I had never flown a paper balloon before. I had never flown with hydrogen before. Nor had I ever flown with an overcast sky before, or in a balloon without a net. I had never flown alone before, but it was infinitely heavenly. I had more sand on board than I could ever possibly need. There were no thermals to disturb the absolute dream of pure flight. I was cozy in my fur lined flight suit (also a captured Japanese war souvenir, worn in honor of the balloon’s own heritage). All I had to do was learn how to fly it. Hydrogen has different expansion characteristics from helium, but it worked out surprisingly well and soon I was over open country.

I came down low and rode on the automatic buoyancy equalizing effect of a drag rope. Crewman Ben Minnich grabbed it and got a free ride at windspeed across a frozen lake. I hit a row of Poplars, he let go, and I swooped up and over to greet my first high tension power line. I cleared the wires handily, but the pictures show that I was below the level of the steel towers on either side of my path.

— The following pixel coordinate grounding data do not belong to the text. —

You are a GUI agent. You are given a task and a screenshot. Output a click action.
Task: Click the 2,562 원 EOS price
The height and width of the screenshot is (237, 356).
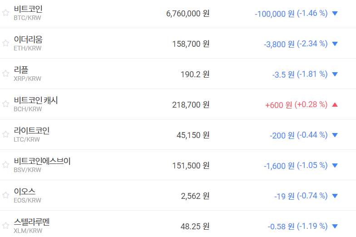tap(195, 196)
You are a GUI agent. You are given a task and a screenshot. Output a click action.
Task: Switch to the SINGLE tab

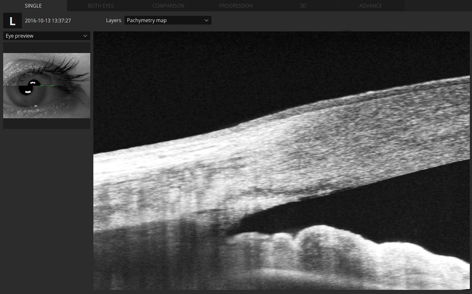(x=33, y=6)
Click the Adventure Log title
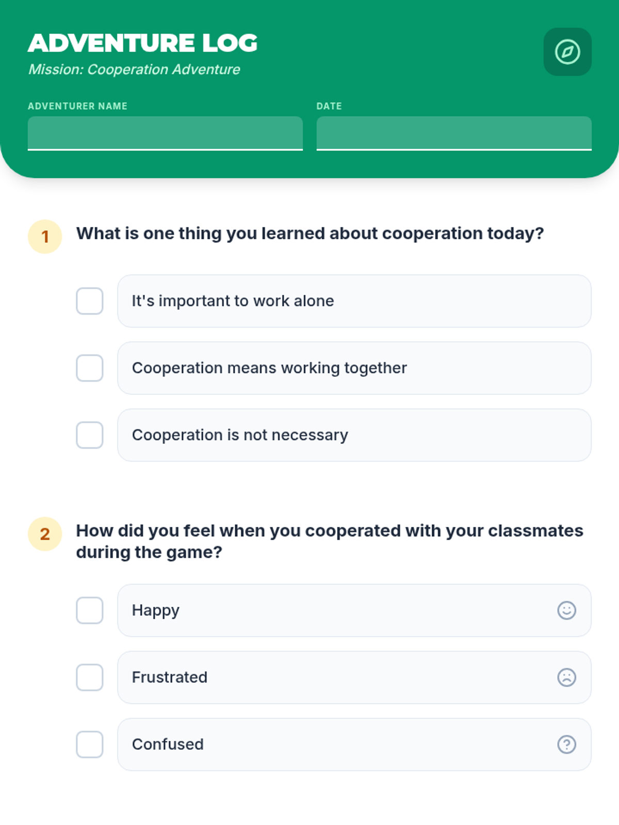Image resolution: width=619 pixels, height=825 pixels. 143,43
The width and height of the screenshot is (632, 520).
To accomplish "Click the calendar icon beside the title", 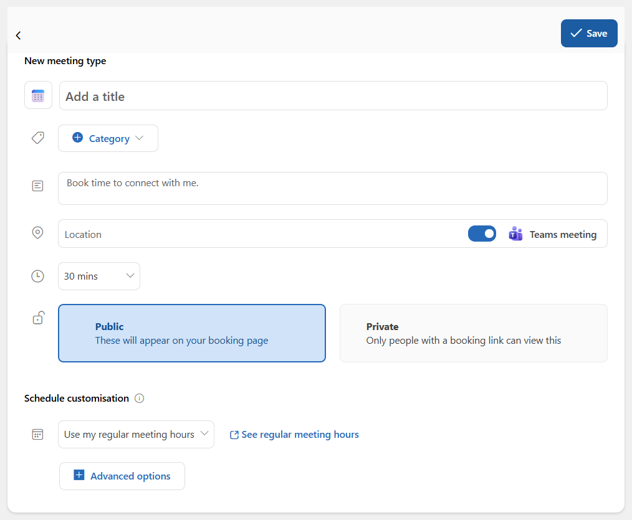I will 38,96.
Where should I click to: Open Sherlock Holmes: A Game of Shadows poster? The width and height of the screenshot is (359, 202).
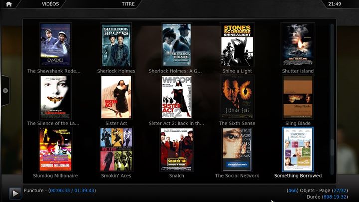(x=177, y=45)
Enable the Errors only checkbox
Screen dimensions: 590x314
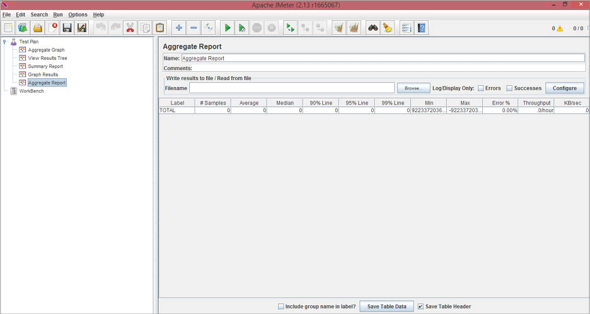(x=481, y=88)
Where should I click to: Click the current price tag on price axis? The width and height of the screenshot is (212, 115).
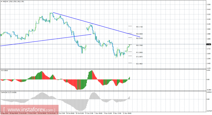point(208,44)
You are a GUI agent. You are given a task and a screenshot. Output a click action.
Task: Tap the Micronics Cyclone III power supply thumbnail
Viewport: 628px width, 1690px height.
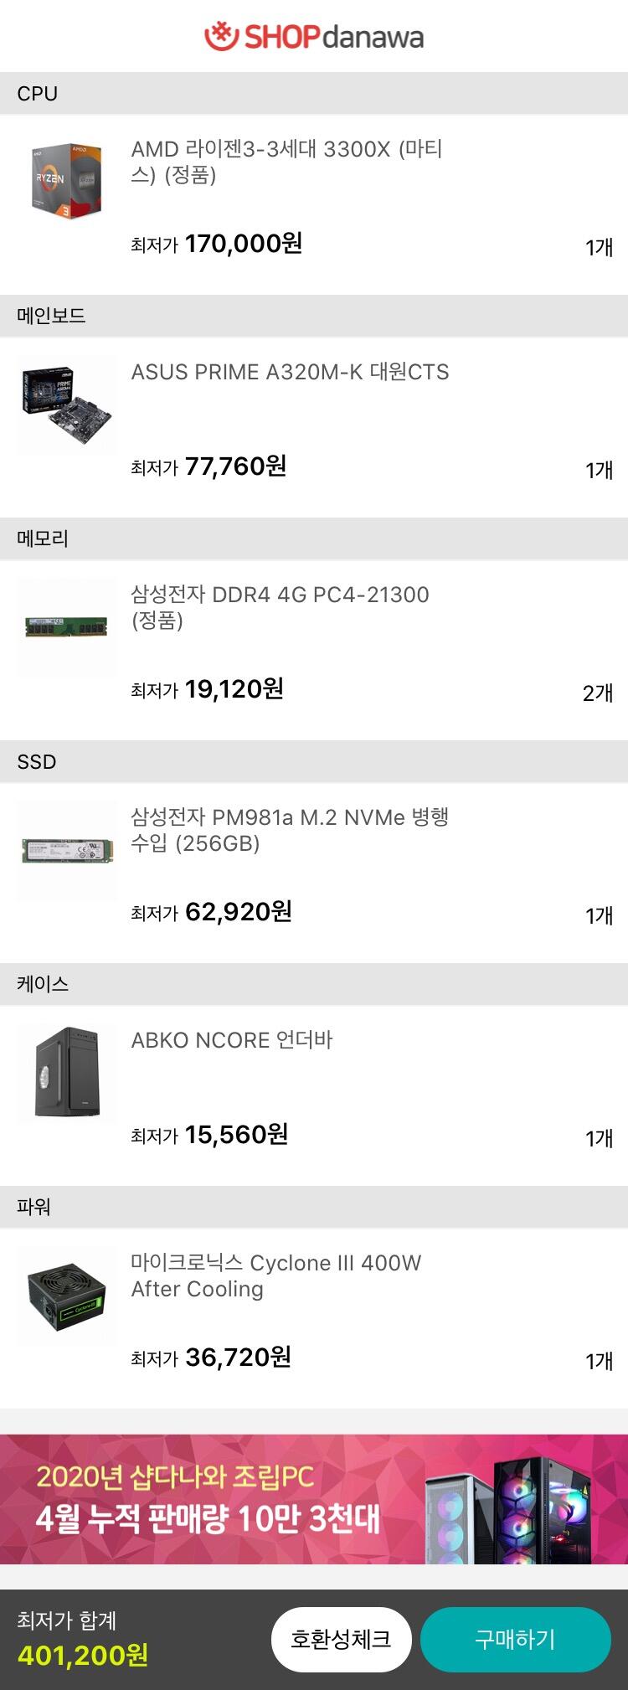point(67,1296)
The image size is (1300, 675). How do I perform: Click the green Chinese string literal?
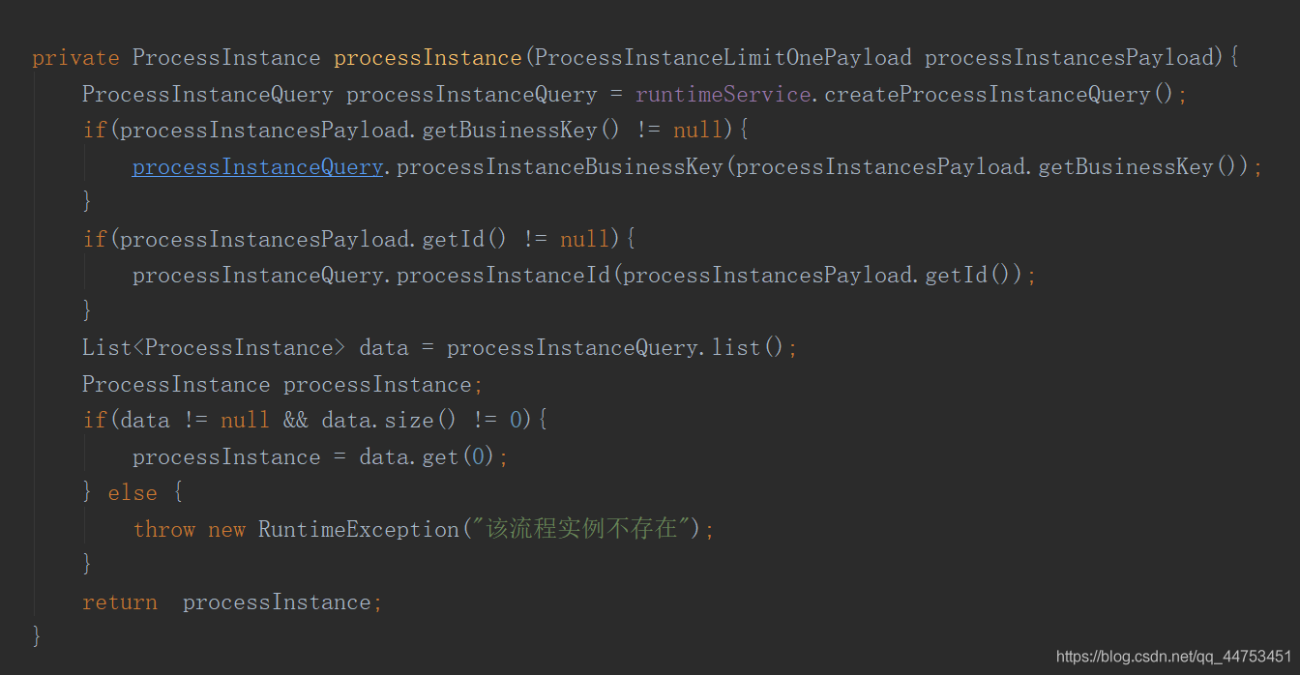pos(580,530)
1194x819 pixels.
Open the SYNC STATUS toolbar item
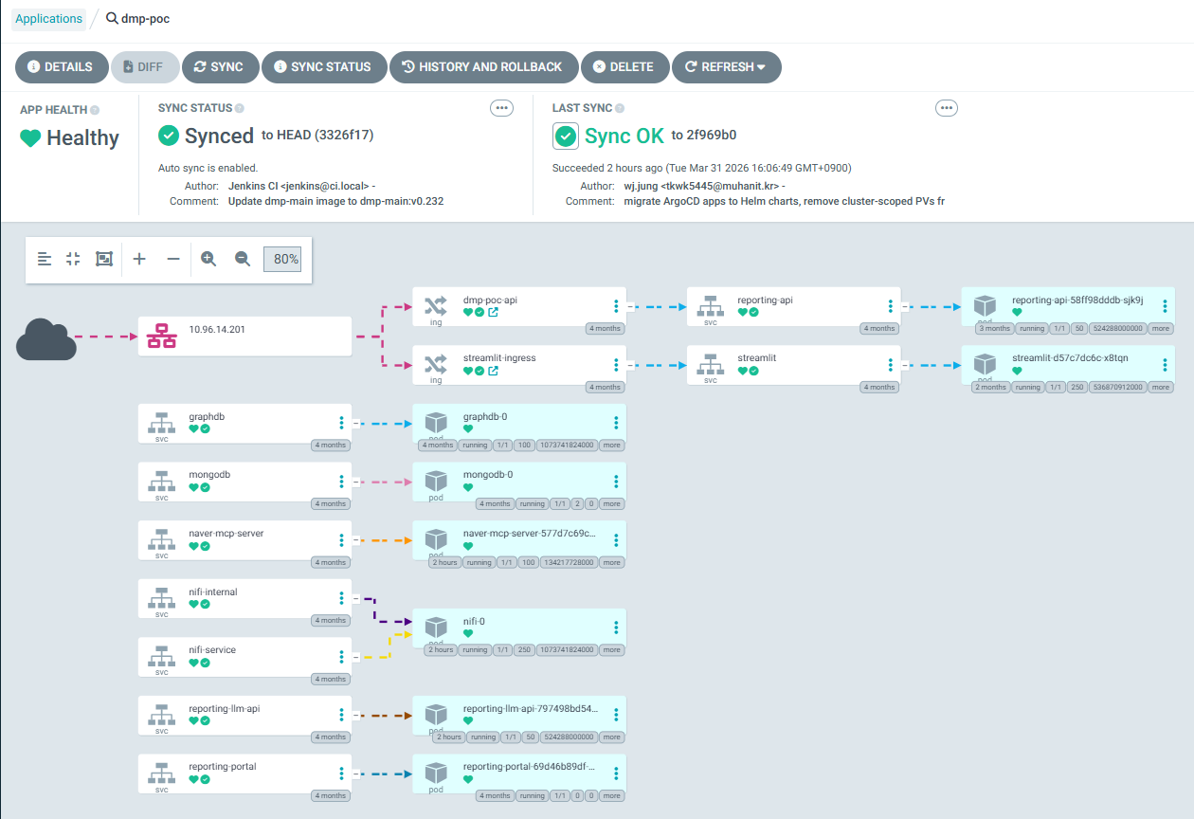[x=323, y=67]
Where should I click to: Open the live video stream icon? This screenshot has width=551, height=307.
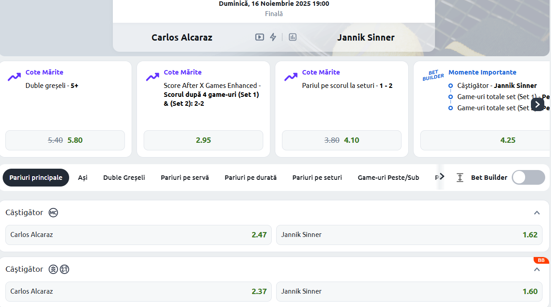(259, 37)
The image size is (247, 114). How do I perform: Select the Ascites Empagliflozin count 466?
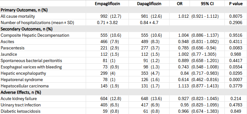[104, 41]
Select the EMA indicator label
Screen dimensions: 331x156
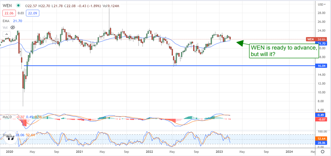point(7,21)
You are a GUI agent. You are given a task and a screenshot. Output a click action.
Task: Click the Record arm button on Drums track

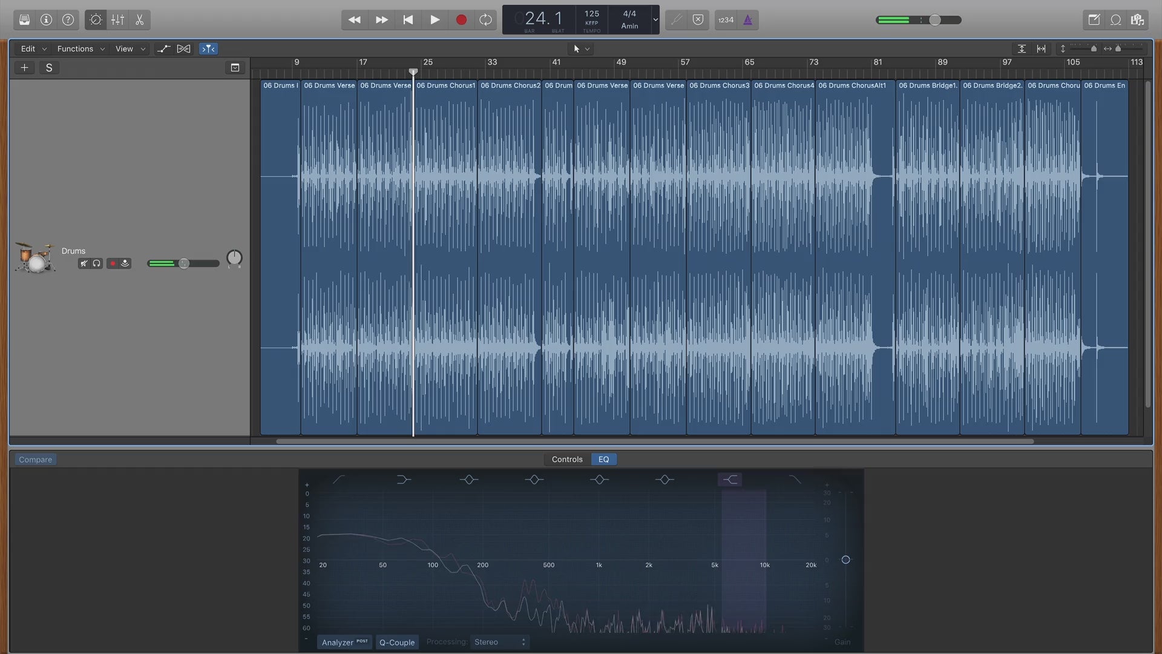[113, 263]
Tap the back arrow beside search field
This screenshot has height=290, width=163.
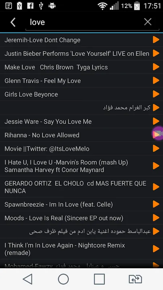[13, 22]
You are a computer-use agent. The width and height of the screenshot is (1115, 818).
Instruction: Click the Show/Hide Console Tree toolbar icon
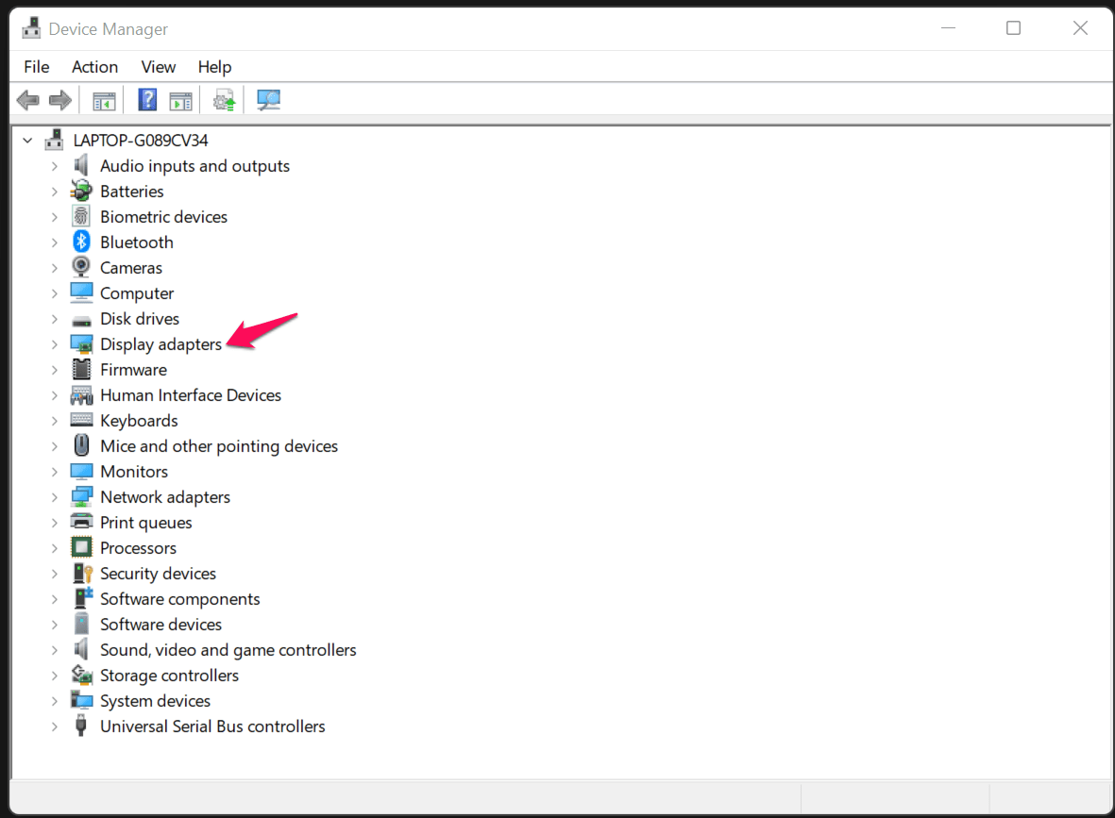tap(104, 100)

Then we had a long drive straight down a country road, with the centerline directly under my path. Imagine someone coming the other way and meeting my escort of ground crew and the public coming three abreast up the two lane road. They fanned out through the town of White Bear Lake at a forty five degree angle to the street grid. Some cut across vacant lots, some did worse. The police stopped the army truck and threatened to lock them up for causing it all. I wondered why hadn’t they been warned of our project.

My crew extracted themselves from the White Bear police department and actually had my ground cloth ready for the deflation when I landed—after a quarter-mile drag across the frozen furrows. It was like driving down railroad tracks in that aluminum basket. All the local reporters were there, too. The St. Paul paper got there, but late, after all the others had gone. They did, however, get the best picture: the happy pilot sitting under a tree stuffing angel food cake into his broad victory grin. My father always carried angel food cake on balloon flights—you never knows when you might need it—and had baked one especially for my solo. The press all reported on “The Piccard Flight” and the Daily Times reported on “The Daily Times Flight”. The competing press had morning editions, but the Times was an afternoon paper, so we got scooped by everyone else.

I never flew old Fu-Go again. The FAA refused to issue a registration certificate for her, as I had no bill of sale from the manufacturer. I got my free balloon certificate, though—as well as the distinct thrill of putting a sinister and silent wartime weapon to a slightly more peaceful use.